Film franco-germano-luxembourgo-norvégien d’Emily Atef (2022), avec Vicky Krieps, Gaspard Ulliel, Bjørn Floberg, Sophie Langevin, Valérie Bodson, Jérémy Barbier d’Hiver, Marion Cadeau, Yacine Sif el Islam, Estelle Kerkor… 2h03. Sortie le 16 novembre 2022.
Bjørn Floberg et Vicky Krieps
En couple depuis plusieurs années, Hélène et Mathieu partagent un bonheur paisible que rien ne semble pouvoir troubler. Jusqu’au moment où la maladie vient à menacer le fragile équilibre dans le cadre duquel s’est épanouie leur harmonie idyllique. Refusant d’imposer le spectacle de sa déchéance à son compagnon dont elle souhaite qu’il conserve d’elle l’image originelle qui l’a séduit, Hélène décide de partir seule dans un coin reculé de Norvège où elle se réfugie dans le chalet mis à sa disposition par un vieux misanthrope avec lequel elle va tisser une complicité qui s’embarrasse d’autant moins de longs discours inutiles que son hôte est passé par une épreuve assez proche et se considère comme un survivant… D’un sujet qui aurait pu aisément succomber à la tentation du mélodrame lacrymal, le réalisatrice allemande Emily Atef, célèbre pour avoir mis en scène le désarroi de Romy Schneider dans 3 jours à Quiberon (2018), tire une chronique minimaliste sur la solitude d’une femme qui refuse d’imposer à son entourage le spectacle de sa déchéance. Une tragédie totalement exempte de pathos qui repose sur une observation aiguë du quotidien et la réappropriation méthodique de ses gestes les plus élémentaires.

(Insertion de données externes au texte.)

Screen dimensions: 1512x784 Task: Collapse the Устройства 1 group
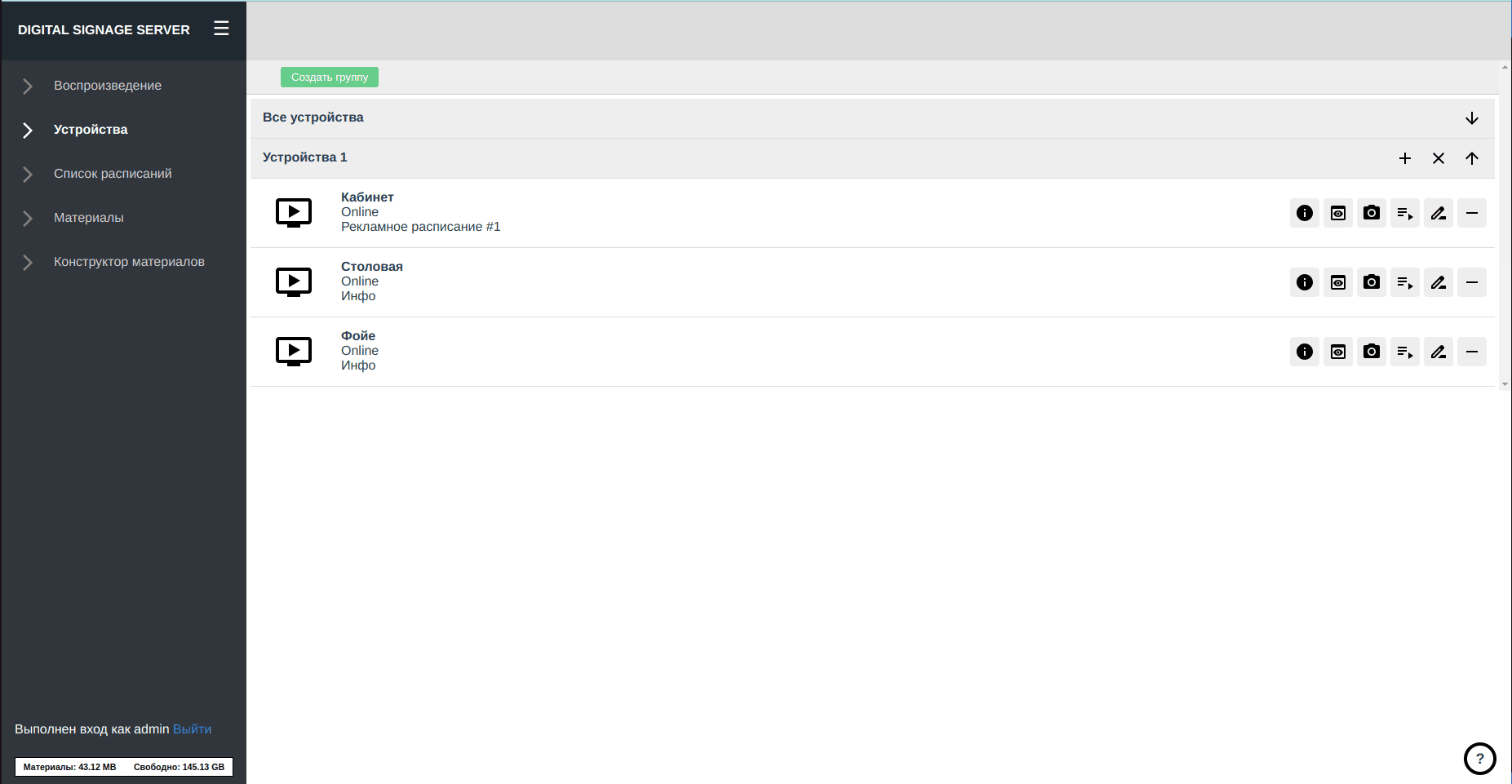[x=1471, y=158]
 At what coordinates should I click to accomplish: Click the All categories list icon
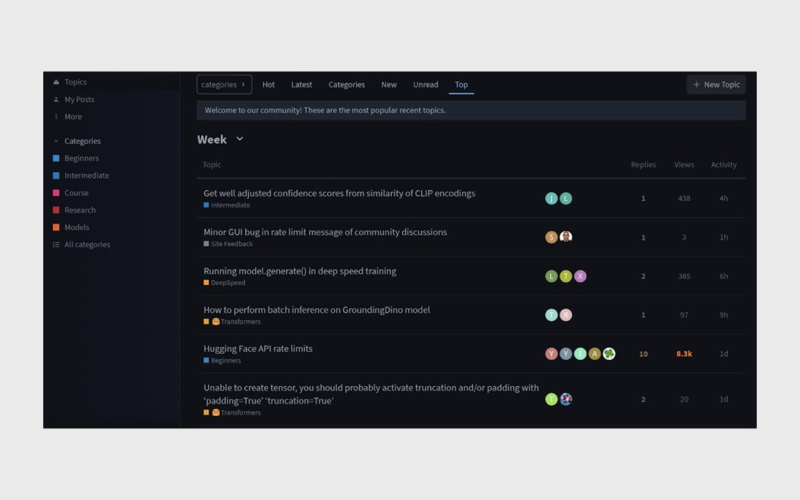[x=56, y=244]
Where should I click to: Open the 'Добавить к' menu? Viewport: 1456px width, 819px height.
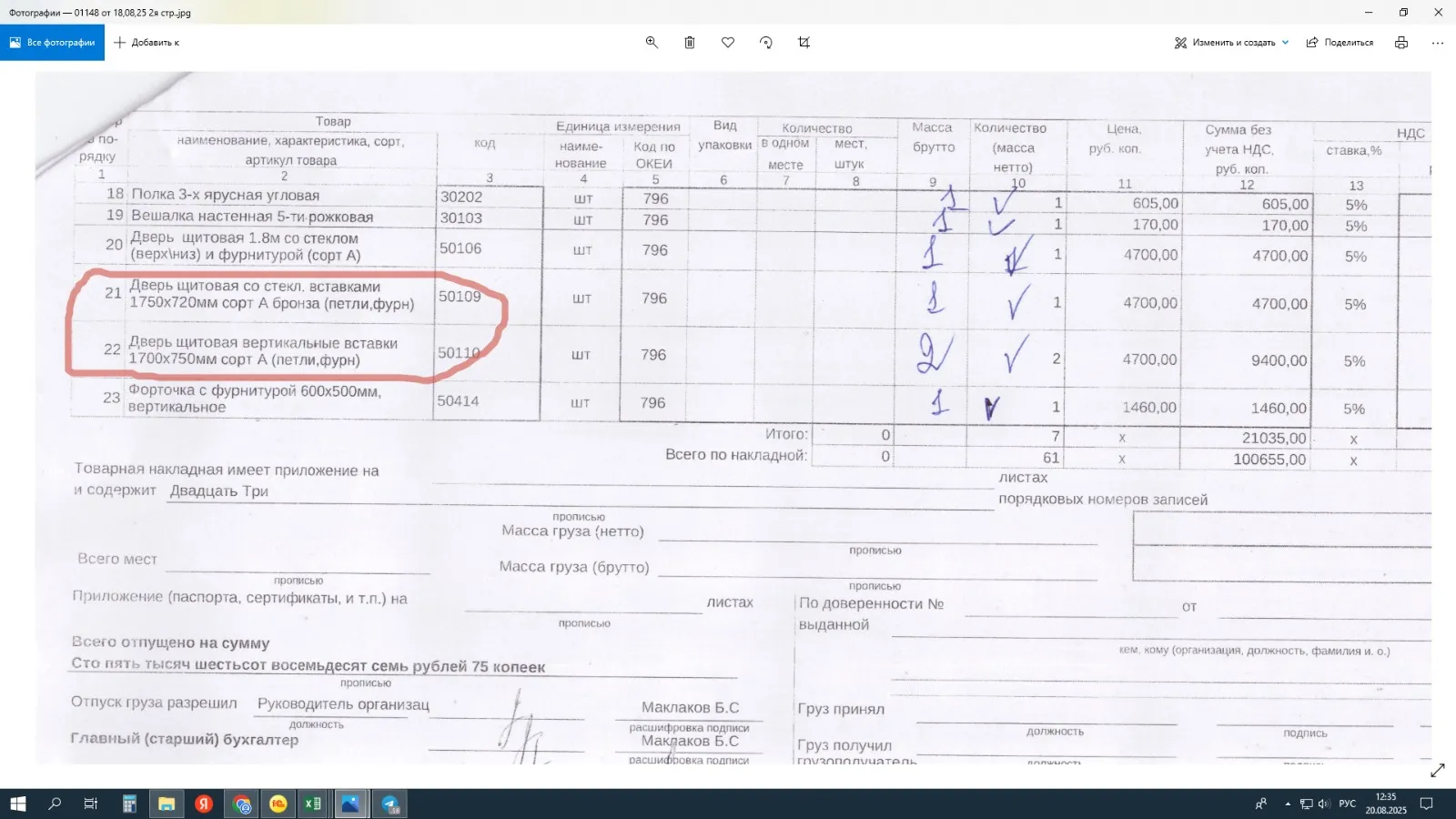click(x=147, y=43)
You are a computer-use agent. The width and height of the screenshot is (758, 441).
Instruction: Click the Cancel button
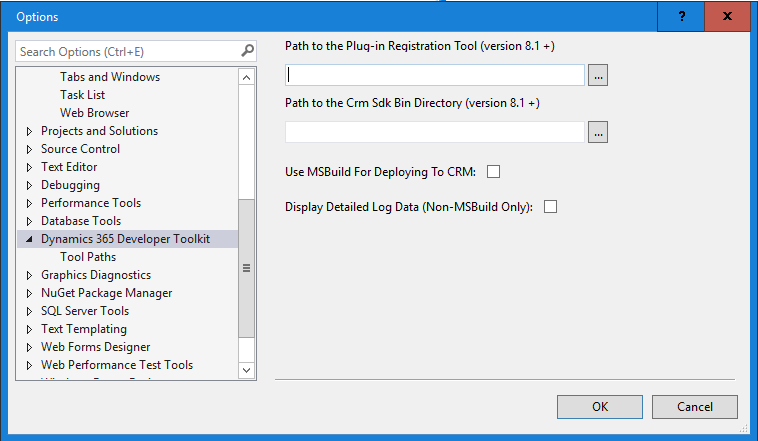(x=695, y=407)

Plus que jamais est aussi un formidable portrait de femme qui croise au plus près de l’intime et extrait une force de vie peu commune des gestes élémentaires et anodins. La mise en scène excelle à se raccrocher à des petits riens sans jamais abuser de la corde sensible, mais en se concentrant autour de ces gestes anodins auxquels on ne prête même plus attention tant ils nous semblent acquis une fois pour toutes. Comme si sa protagoniste principale se pressentant en sursis cherchait à constituer une sorte de trousse de survie mentale.
Gaspard Ulliel
Progressant sur un fil particulièrement ténu, Emily Atef excelle à capter les gestes les plus intimes et à exploiter les ressources les plus infimes de son sujet, en nous tendant un miroir qui nous aveugle par son universalité implacable. Elle dispose pour cela d’une interprète exceptionnelle en la personne de la comédienne luxembourgeoise Vicky Krieps dont on réalise ici que les metteurs en scène n’ont exploité jusqu’à présent qu’une part négligeable de son potentiel dramatique considérable. En proie ici à une problématique existentielle capitale, comme le cinéma en propose au fond beaucoup trop rarement à ses interprètes, elle s’impose par sa retenue systématique et un refus des grands effets. C’est d’ailleurs tout ce qui fait la différence entre cette tragédie minimaliste dont la retenue s’apparente à un réflexe de pudeur et l’emphase mélodramatique à laquelle elle aurait pu donner lieu entre des mains moins délicates. Une cruelle ironie du sort veut par ailleurs que ce film d’une tenue exemplaire marque aussi l’ultime apparition à l’écran du comédien Gaspard Ulliel, mort accidentellement dans un accident de ski en janvier dernier à l’âge de 37 ans. Ce jeune homme bien sous tous rapports qui vivait ses rôles davantage qu’il ne les jouait s’en est allé avec l’une des compositions les plus dépouillées de sa carrière, même si celle-ci consiste pour l’essentiel à faire briller le talent d’une partenaire elle-même toute en retenue. C’est là que se situe le tour de force de ce film épuré qui jongle avec des émotions et des sentiments universels, sans jamais verser ni dans le pathos ni dans le voyeurisme. D'où paradoxalement une capacité émotionnelle accrue.